## What you should do
A verbatim copy of all the data is required; the pictures should not appear in it.

═════ Records shown

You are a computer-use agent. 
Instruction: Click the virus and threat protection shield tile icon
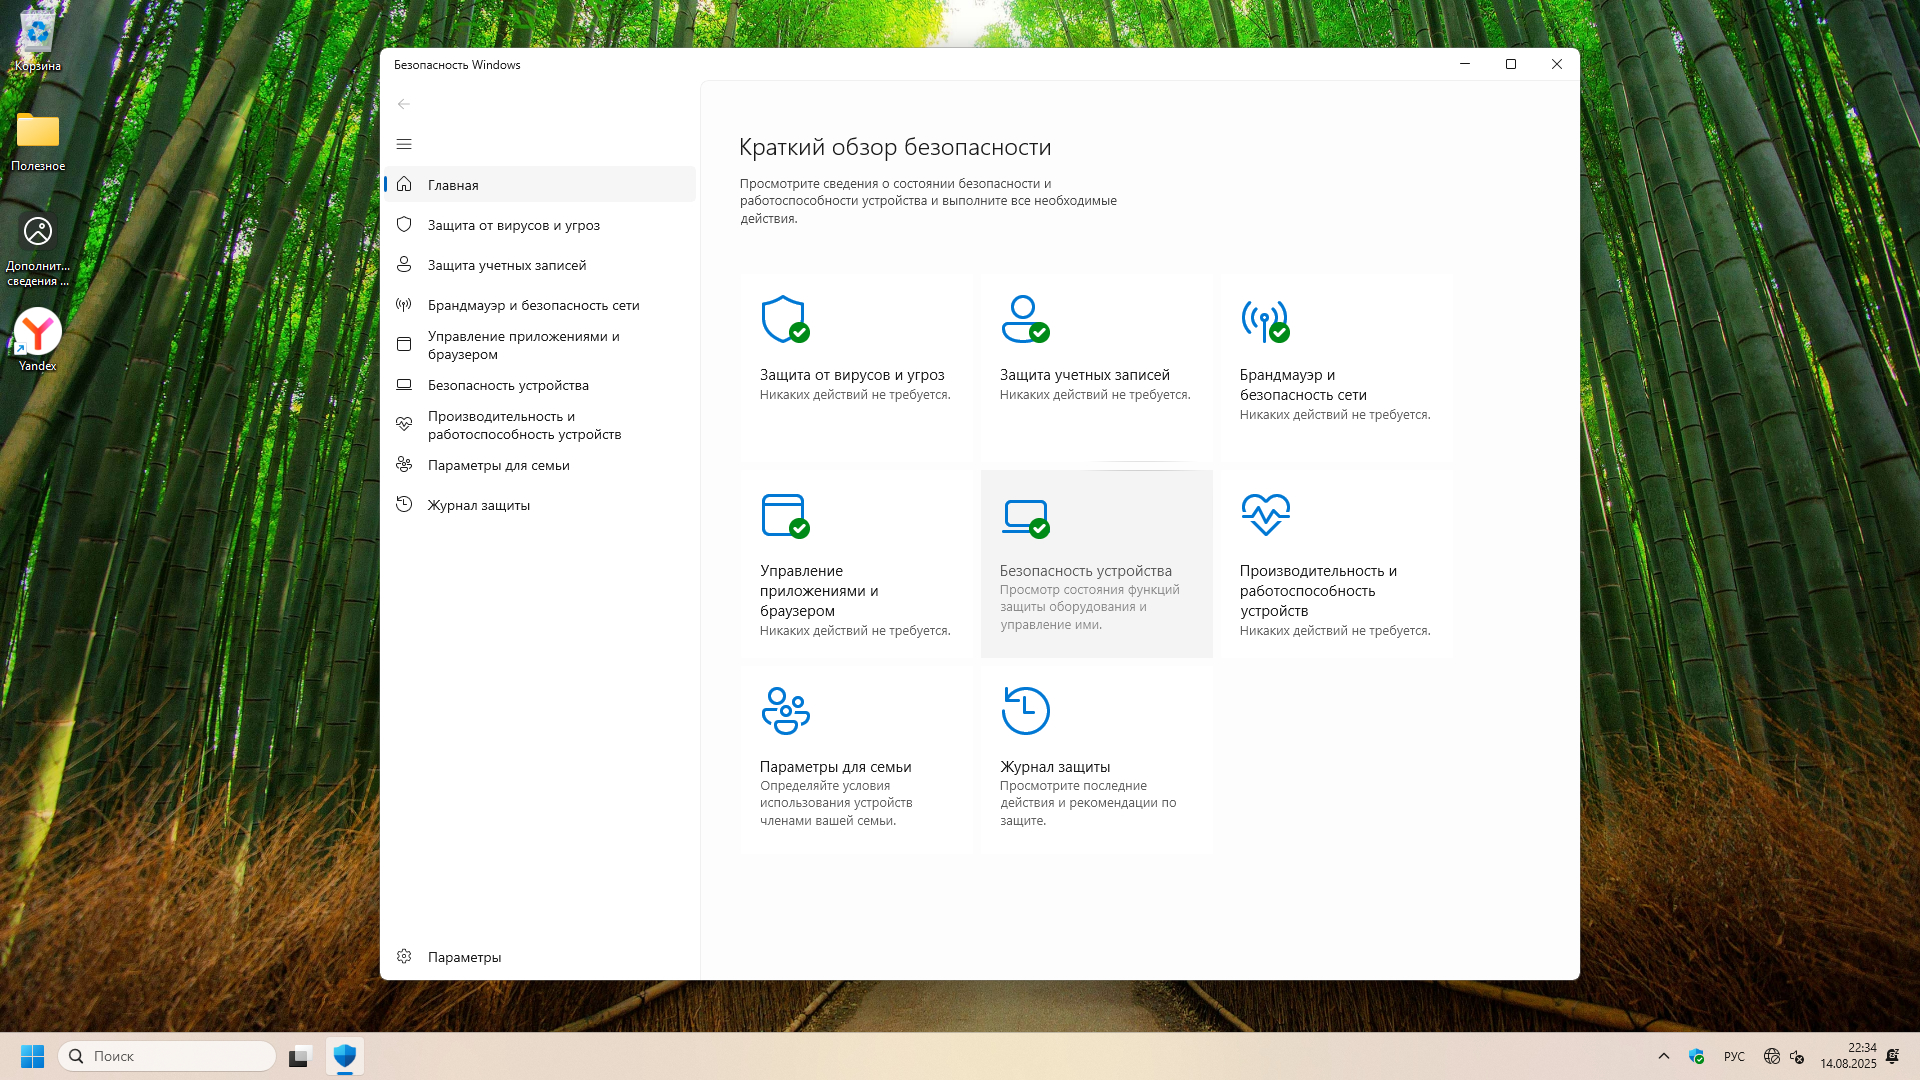785,319
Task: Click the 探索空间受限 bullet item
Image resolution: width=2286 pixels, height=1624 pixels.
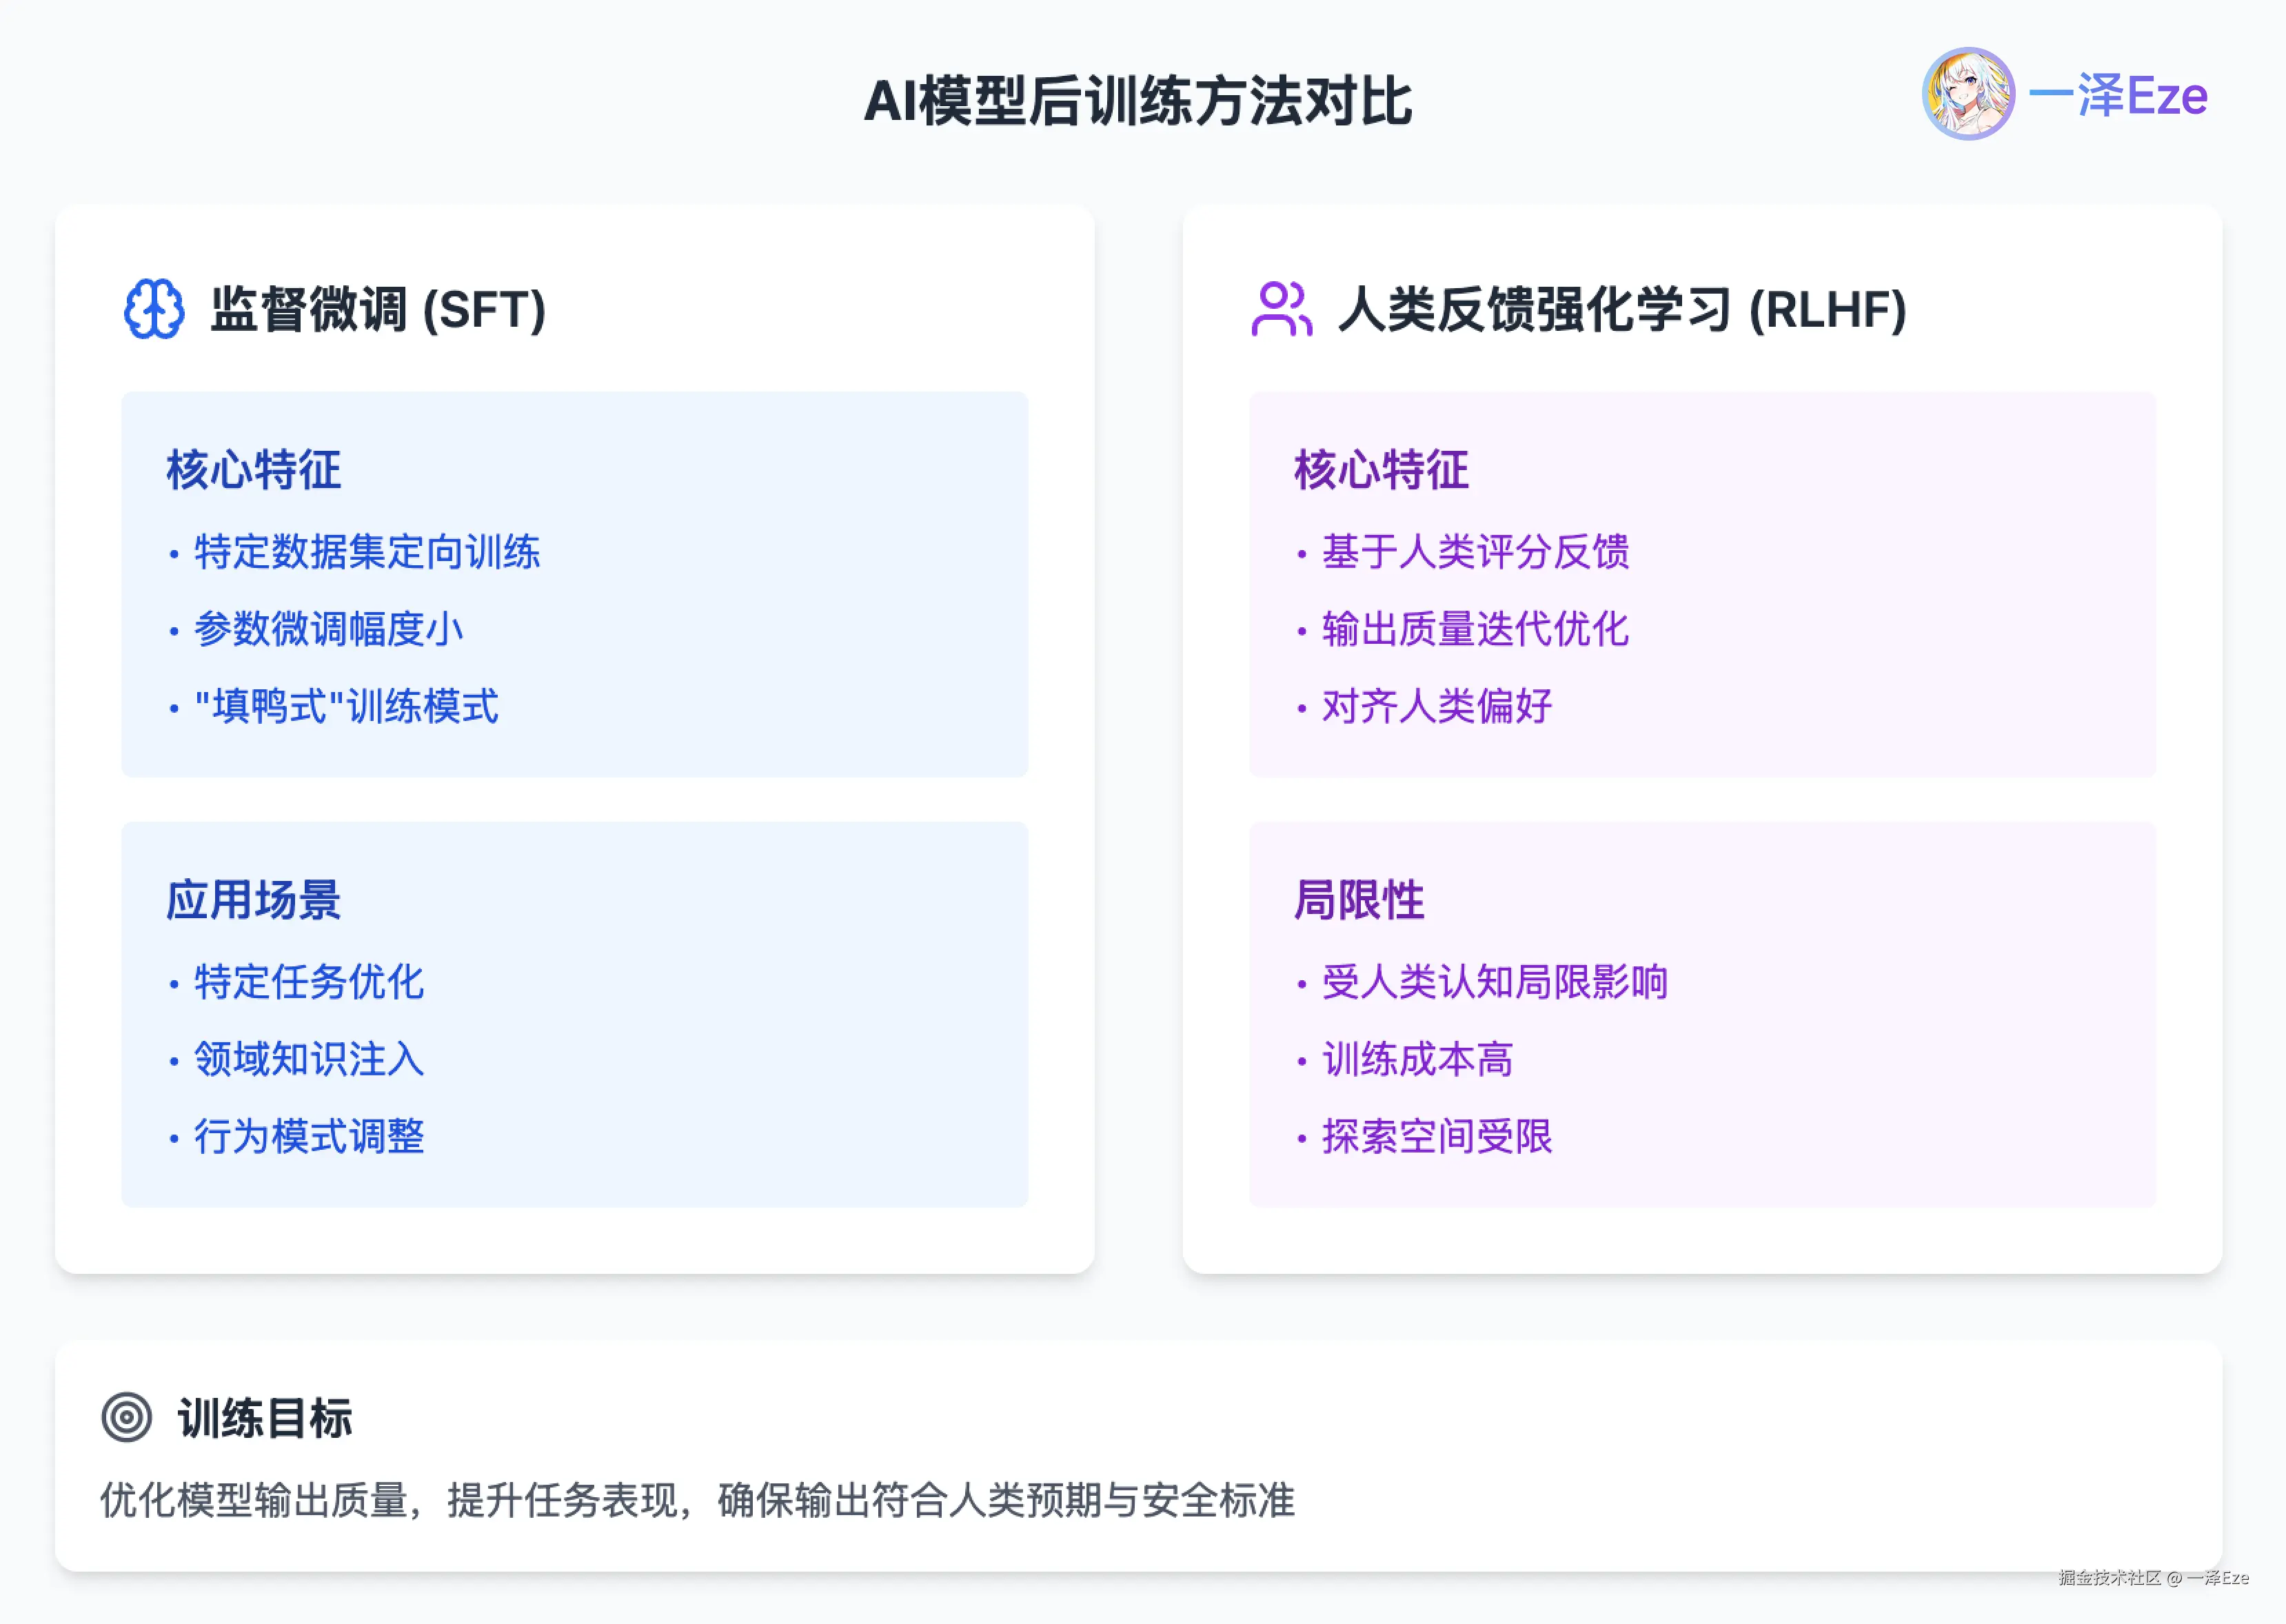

══════════

## Solution
You are a computer-use agent. 
Instruction: Click the virus and threat protection shield tile icon
785,319
Task: Click the 探索空间受限 bullet item
Image resolution: width=2286 pixels, height=1624 pixels.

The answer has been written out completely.